FORTUNE -- You can divide the automotive universe into two categories: those who paid too much for a new car and those who think they did. Such is the maddening process of visiting dealers, deciphering their "real" cost, and negotiating the labyrinth of fees. Revolutionizing the MO of car buying is the crusade of Scott Painter, the 43-year-old founder and CEO of TrueCar.com. Starting Jan. 1, his website will become Yahoo's exclusive partner for car shoppers.
TrueCar is a free online service that tracks actual purchases of new cars. Unlike other car sites, it collects information from various sources in the transaction process: insurers, lenders, government records, and the 5,400 brick-and-mortar dealers in 49 states that participate in TrueCar's network. From these data, TrueCar determines average prices for any model in a given area in the past month. TrueCar's best graphic: Plug in a vehicle model and zip code, and TrueCar creates a series of price charts showing the range of what people have paid -- and where those prices fit on an ascending continuum from Dealer Cost to Average Paid to Factory Invoice to Sticker Price. You can then negotiate knowledgeably with local dealers -- and if you want price quotes from dealers in TrueCar's network, just click a button.
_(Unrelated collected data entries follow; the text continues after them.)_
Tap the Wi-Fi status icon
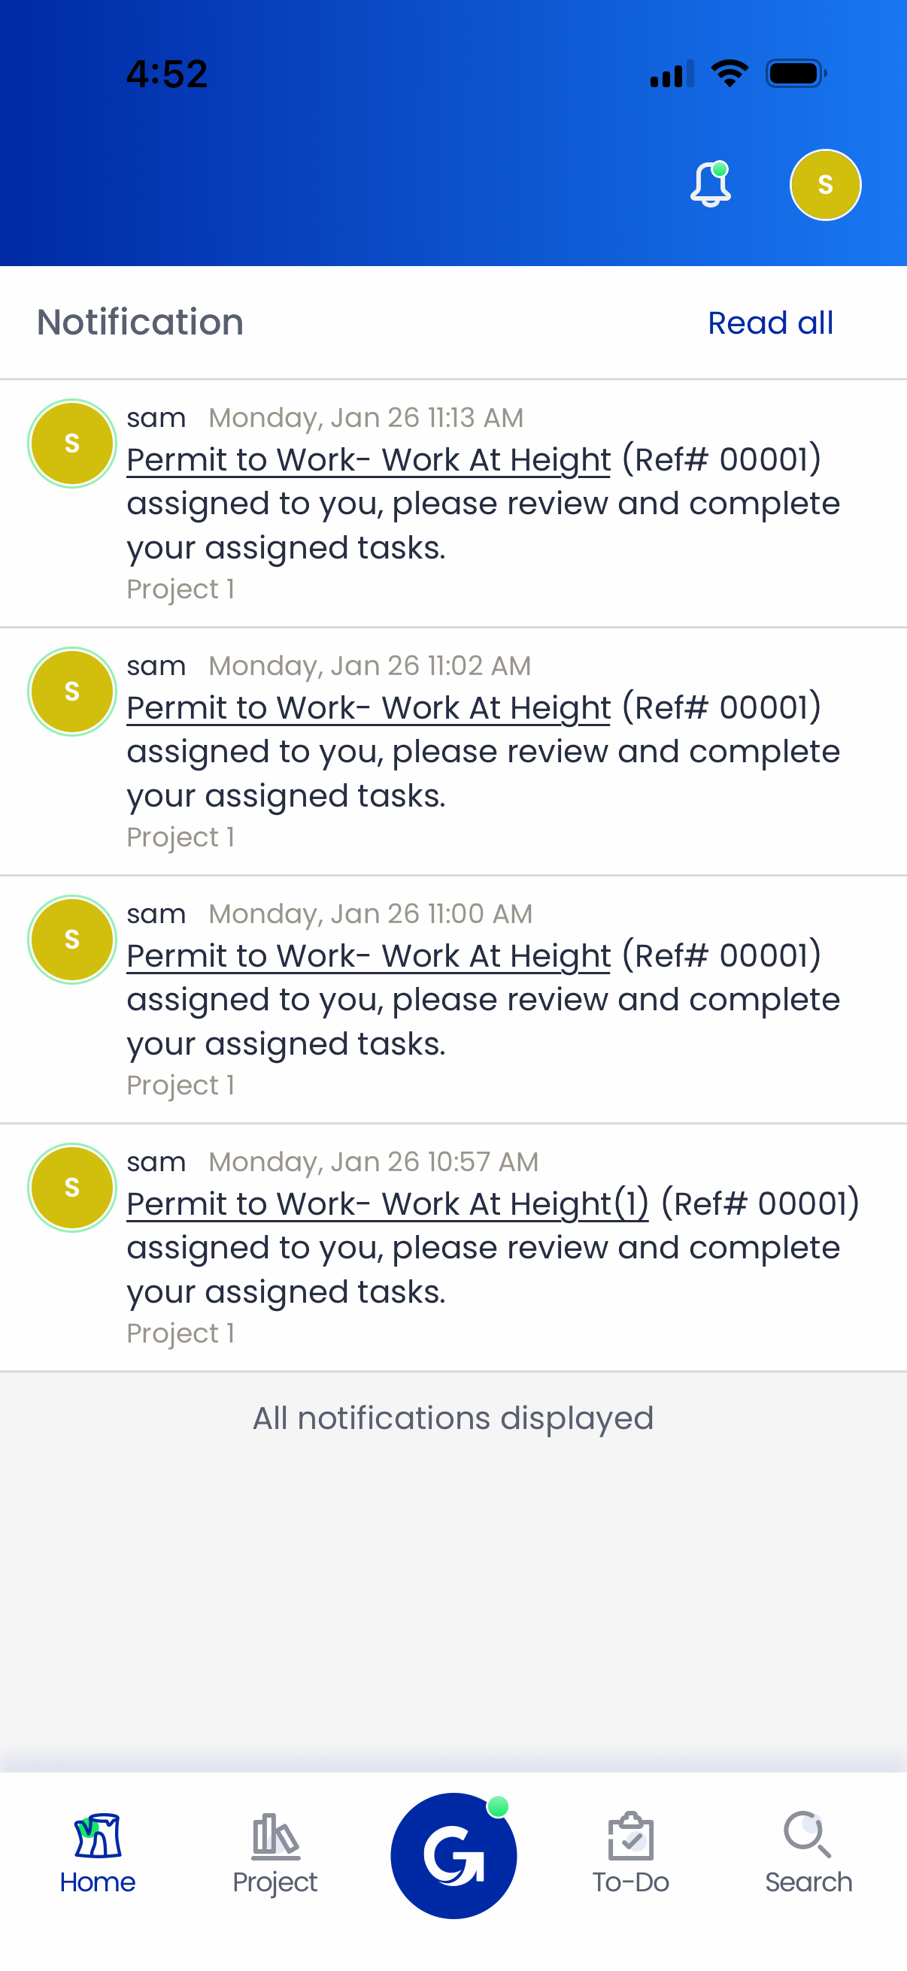This screenshot has width=907, height=1971. 729,73
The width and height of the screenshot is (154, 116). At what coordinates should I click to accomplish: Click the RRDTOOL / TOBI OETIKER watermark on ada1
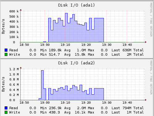[x=151, y=20]
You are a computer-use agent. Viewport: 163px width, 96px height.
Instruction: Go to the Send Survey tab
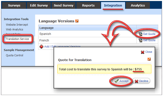point(63,5)
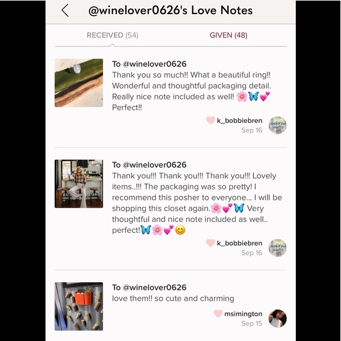Switch to the RECEIVED (54) tab
341x341 pixels.
coord(112,35)
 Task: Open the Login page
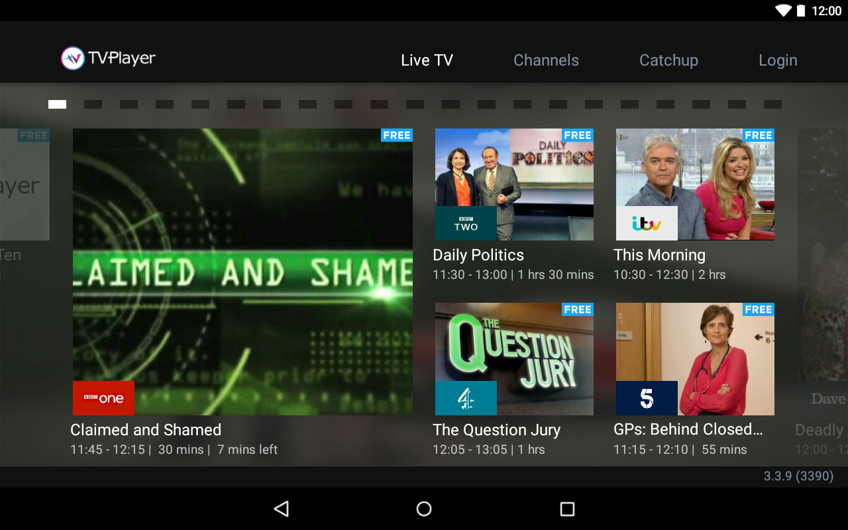[778, 60]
Painter says the average savings for a TrueCar buyer is 9.7% off sticker price. Sometimes, where dealers have too much inventory, many buyers have paid less than dealer cost. "There's an average 25% range from top to bottom on what people pay for a commodity -- the exact same car," Painter says. "Buying a car should be more transparent. You don't have to trust the dealer anymore -- trust the data."
In its revenue-sharing deal with Yahoo (YHOO, Fortune 500), TrueCar will pay a minimum of $50 million annually for three years to Yahoo, which in turn is guaranteeing 10 million unique visitors a month. He says he expects the Yahoo deal to triple the $100 million in annual revenue TrueCar says it's generating.
The company makes all its money from actual sales it generates through its network. TrueCar receives $300 a vehicle from dealers. Painter says TrueCar's profit margin is in the "double digits." Much of its current revenue comes from powering other online auto-buying programs run by such companies as American Express (AXP, Fortune 500), Geico, and Consumer Reports.
Painter has long been a car buff and a serial entrepreneur. He launched his first business at 14: a "Tom Sawyer" car-detailing service in which he got other teenagers to do the cleaning and he drove the cool cars around the backroads of central California. He started another automotive business after dropping out of Berkeley -- and before that West Point. His house in the Bel Air section of L.A. has a nine-car garage. Alas, he couldn't always use his own service: He was Customer No. 1 on a $220,000 silver 2011 Aston Martin Rapide. There's no TrueCar chart for that.
This article is from the December 26, 2011 issue of Fortune.